Niederauer and Soto, despite trying to defend a serial molester and assigning some of the blame to his victims, continue their rise in the Catholic Church hierarchy. And parishioners continue to devoting themselves to the men behind the altar and NOT on the man on the cross.

A new reformation is needed, but where's Martin Luther?

Dangers of a godly presidency

Mega-Pastor Rick Warren of Saddleback Church in Lake Forest told the world Monday on CNN’s “Larry King Live” that the President of the United States should believe in God.

Polls show that Americans would rather vote for a Catholic, Jew, Mormon or Muslim than an atheist. But how wise it that?

I wouldn’t feel comfortable with a Pentecostal president who believed he was getting his instructions directly from God and talked in tongues and had the ability to heal.

I wouldn’t feel comfortable with a Mormon president who believed his/her religious leader — the church’s prophet — can receive direct revelations from God.

I wouldn’t feel comfortable with a Catholic president who believed it was his duty to promote the teachings of his church above all else (which is what a good Catholic should do).

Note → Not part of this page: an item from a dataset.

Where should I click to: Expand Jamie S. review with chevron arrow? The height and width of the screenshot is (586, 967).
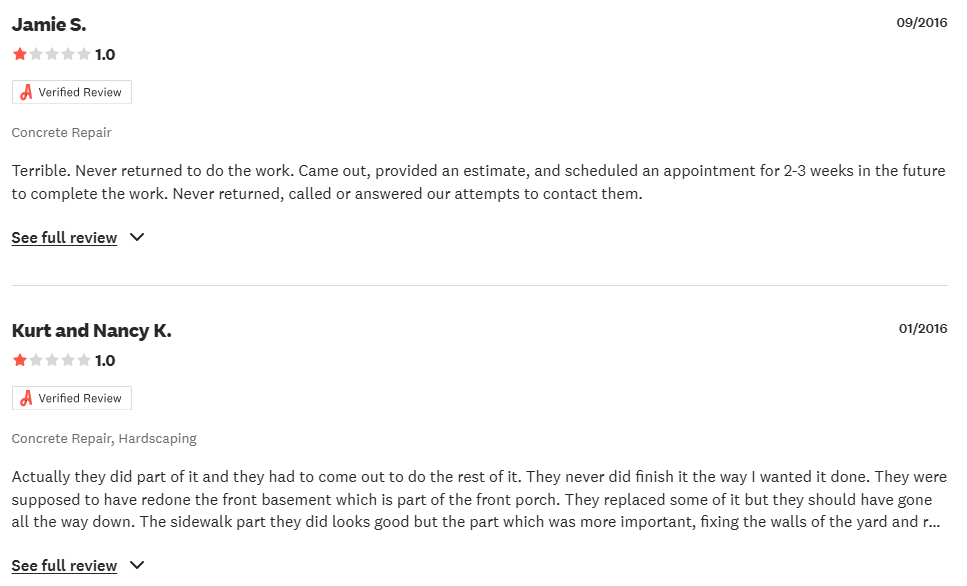(x=137, y=238)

I wouldn’t feel comfortable with an Orthodox Jewish president who believed women on their periods were “unclean” and that men and women have to be divided during services at the synagogue.

I wouldn’t feel comfortable with a Muslim president who believed in Sharia, the Islamic system of law that requires that convicted adulterers be stoned to death and thieves get a hand and foot chopped off.

I’d feel more more comfortable with an intelligent atheist who based his decisions strictly on facts and reason. Even if I was super-religious, I’d feel that way — unless miraculously the president held the exact religious views I did. And what’s the chances of that?

The unchanging Catholic Church

If you're Catholic and think the clergy sexual abuse scandal is behind you, think again.

Here's a "post"-scandal story of Father Luis Eduardo Ramirez, who was arrested in January in Anaheim for suspicion of child annoyance or molestation and contributing to the delinquency of a minor. The city of Anaheim didn't publicize the case, and the Roman Catholic Diocese of Orange -- which fancies itself as being "open and transparent" when it comes to priests who mess around with children -- only placed an item in the church bulletin of the accused priest's church, Our Lady of the Pillar.

As a sexual abuse expert will tell you, the vast majority of molesters have many victims. The idea of being open and transparent is so a) the community is warned and b) other victims can come forward. A single article in a parish bulletin doesn't cut it. What if another victim left the church? Or didn't go to church that Sunday? Or wasn't a member of that parish?

I also love that the priest's religious order bailed him out of jail and allowed him to continue his holy work in a monastery. Actually, putting molesting priests in monasteries is a perfect spot for them -- if they are never allowed to be around children or given leave without a chaperon. But that's not usually the program. If only Catholic leaders who listen to the advice of St. Basil of Caesarea. The fourth (4th!) century priest got so fed up with sexual abuse that he set up a detailed system of punishment to deal with clerics at his monastery who molested boys. Among other punishments, perpetrators were to be flogged and put in chains for six months; they were never again allowed unsupervised interaction with minors.

But the church's reaction to Father Ramirez's arrest tells it all. The church still has two priorities: to protect the institution and to help its brother priests. Nothing else matters. You can't change 2,000 years of culture is a five-year period. The Catholic Church -- and its high-priced PR consultants -- can speak of openness, transparency and caring for the victim first, but that's not how the priest, bishops, cardinals and pope have been trained. Not even more than $1 billion in payouts can change that.